### Action item
Could you write out, exactly, every line from the top of the data through the line holding "Click the Back"? Omit the pictures.
>>
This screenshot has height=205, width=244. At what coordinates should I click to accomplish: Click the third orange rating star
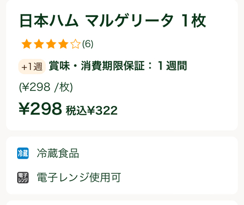pyautogui.click(x=51, y=44)
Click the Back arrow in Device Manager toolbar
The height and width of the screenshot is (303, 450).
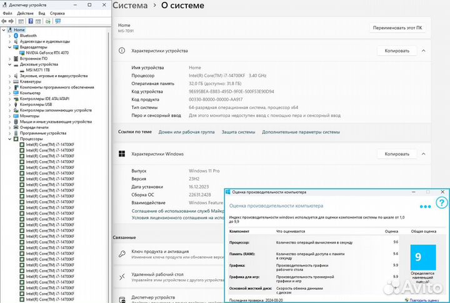[5, 21]
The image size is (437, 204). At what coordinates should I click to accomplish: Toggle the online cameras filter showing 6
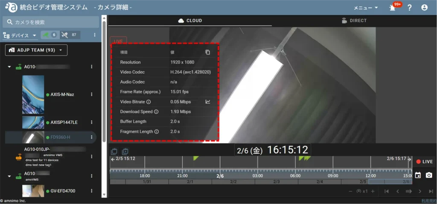[x=49, y=35]
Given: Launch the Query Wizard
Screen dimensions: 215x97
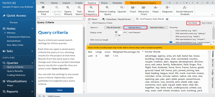Looking at the screenshot, I should click(x=68, y=11).
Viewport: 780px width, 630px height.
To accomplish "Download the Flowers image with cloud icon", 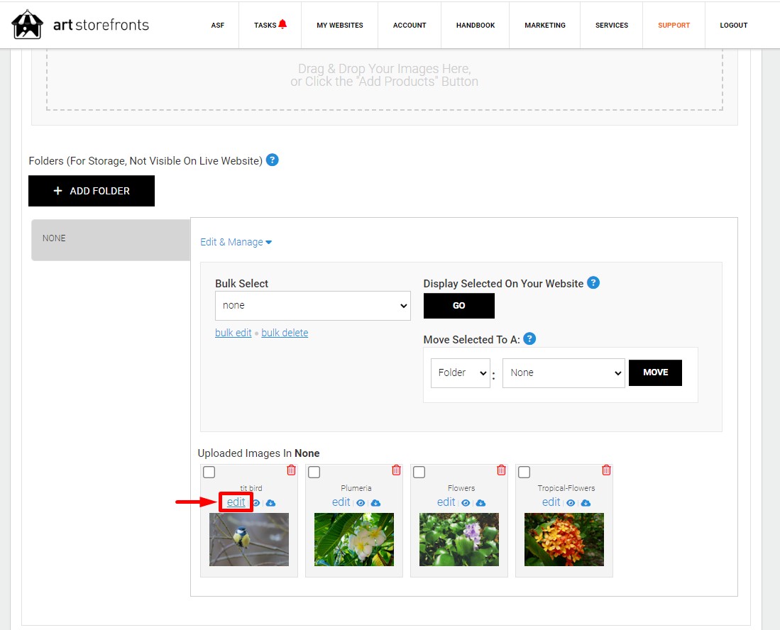I will pos(480,503).
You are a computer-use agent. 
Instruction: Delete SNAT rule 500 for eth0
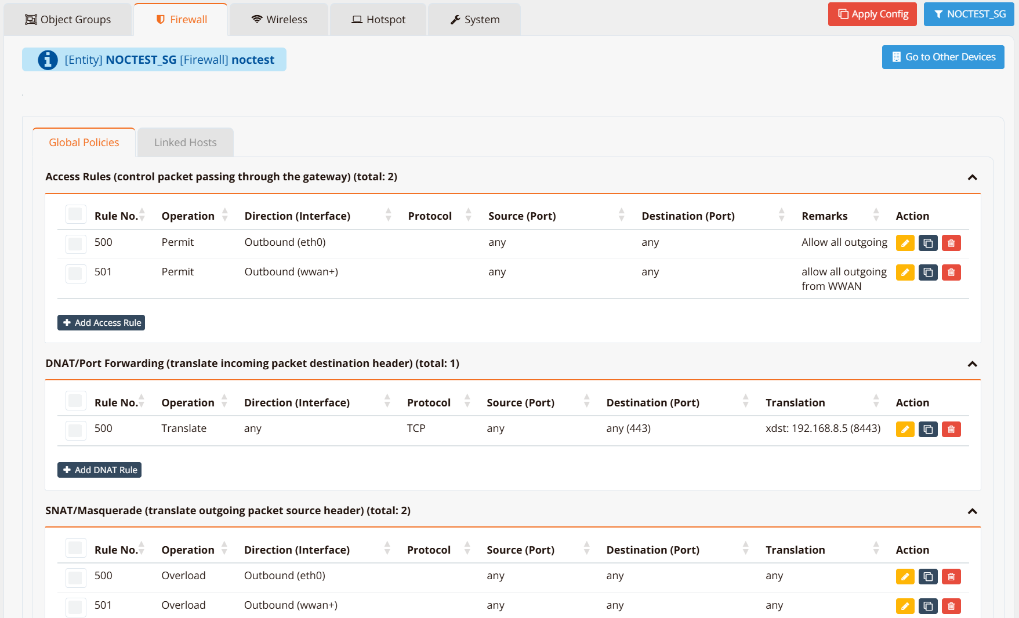(951, 577)
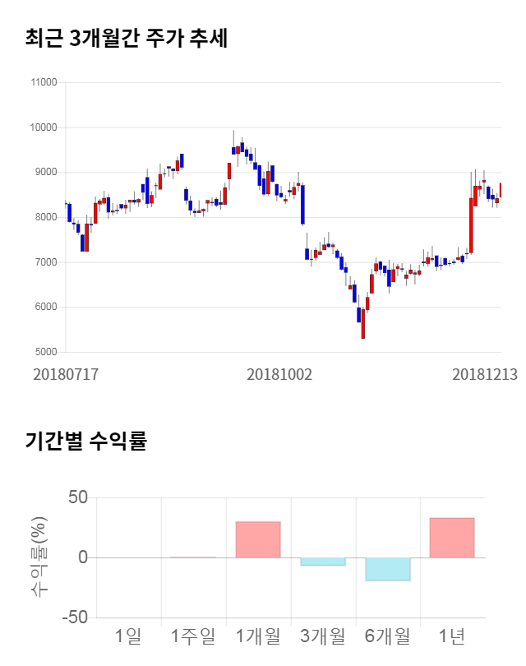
<<
### Response
This screenshot has height=205, width=244. At what coordinates should I click to accomplish: Click the third orange rating star
pyautogui.click(x=51, y=44)
Click the Back arrow in Device Manager toolbar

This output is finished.